Jon Haidt, author of The Happiness Hypothesis, teaches positive psychology. He actually assigns his students to make themselves happier during the semester.

"They have to say exactly what technique they will use," says Haidt, a professor at the University of Virginia, in Charlottesville. "They may choose to be more forgiving or more grateful. They may learn to identify negative thoughts so they can challenge them. For example, when someone crosses you, in your mind you build a case against that person, but that's very damaging to relationships.
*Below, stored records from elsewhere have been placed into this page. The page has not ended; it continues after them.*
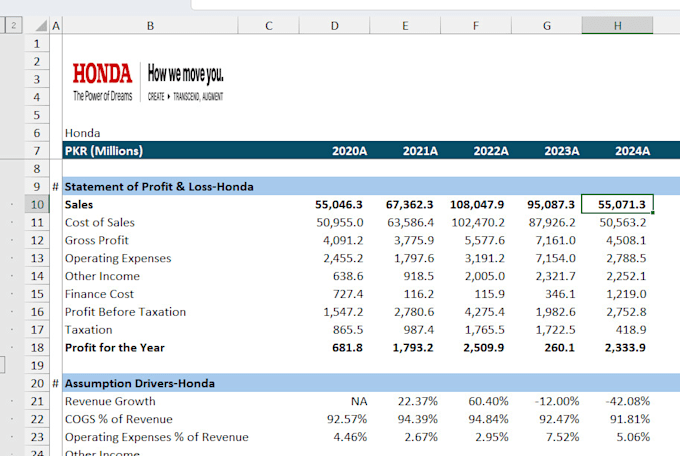Click the outline level 2 button
Screen dimensions: 680x456
click(x=13, y=25)
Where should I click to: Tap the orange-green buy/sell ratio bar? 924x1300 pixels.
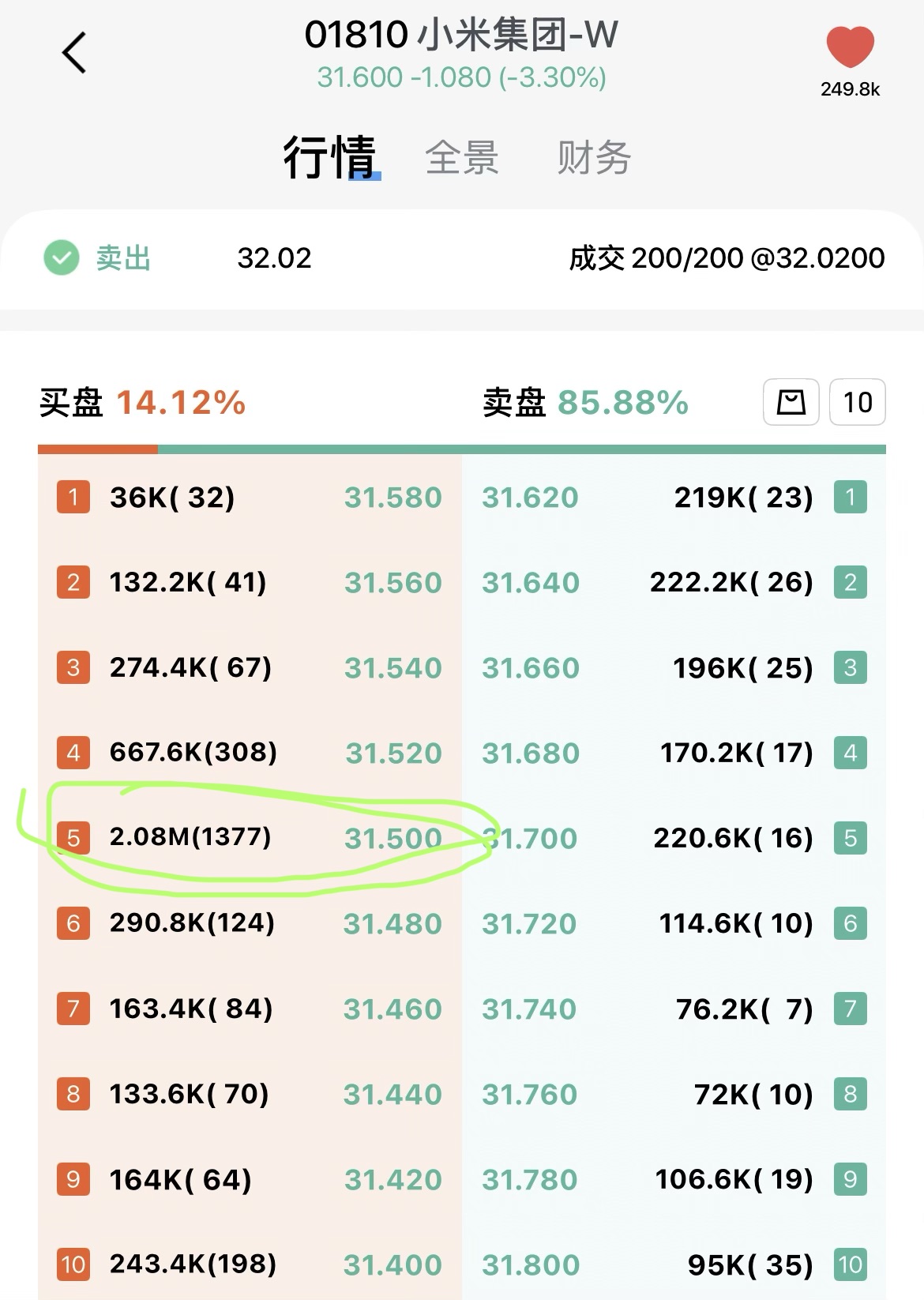pyautogui.click(x=462, y=449)
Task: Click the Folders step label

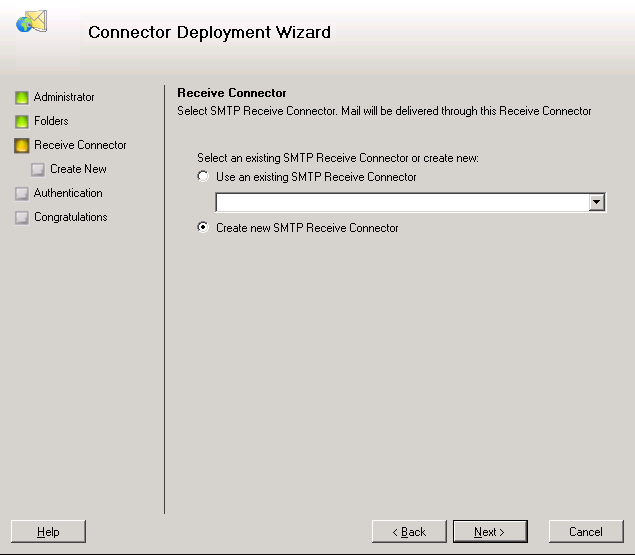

So they may learn to shut up their inner lawyer and stop building these cases against people."

Once you've decided to be happier, you can choose strategies for achieving happiness. Psychologists who study happiness tend to agree on ones like these.

Happiness Strategy #2: Cultivate Gratitude

In his book, Authentic Happiness, University of Pennsylvania psychologist Martin Seligman encourages readers to perform a daily "gratitude exercise." It involves listing a few things that make them grateful. This shifts people away from bitterness and despair, he says, and promotes happiness.

Happiness Strategy #3: Foster Forgiveness

Holding a grudge and nursing grievances can affect physical as well as mental health, according to a rapidly growing body of research. One way to curtail these kinds of feelings is to foster forgiveness. This reduces the power of bad events to create bitterness and resentment, say Michael McCullough and Robert Emmons, happiness researchers who edited The Psychology of Happiness.

In his book, Five Steps to Forgiveness, clinical psychologist Everett Worthington Jr. offers a 5-step process he calls REACH. First, recall the hurt. Then empathize and try to understand the act from the perpetrator's point of view. Be altruistic by recalling a time in your life when you were forgiven. Commit to putting your forgiveness into words. You can do this either in a letter to the person you're forgiving or in your journal. Finally, try to hold on to the forgiveness. Don't dwell on your anger, hurt, and desire for vengeance.

The alternative to forgiveness is mulling over a transgression. This is a form of chronic stress, says Worthington.

"Rumination is the mental health bad boy," Worthington tells WebMD. "It's associated with almost everything bad in the mental health field -- obsessive-compulsive disorder, depression, anxiety -- probably hives, too."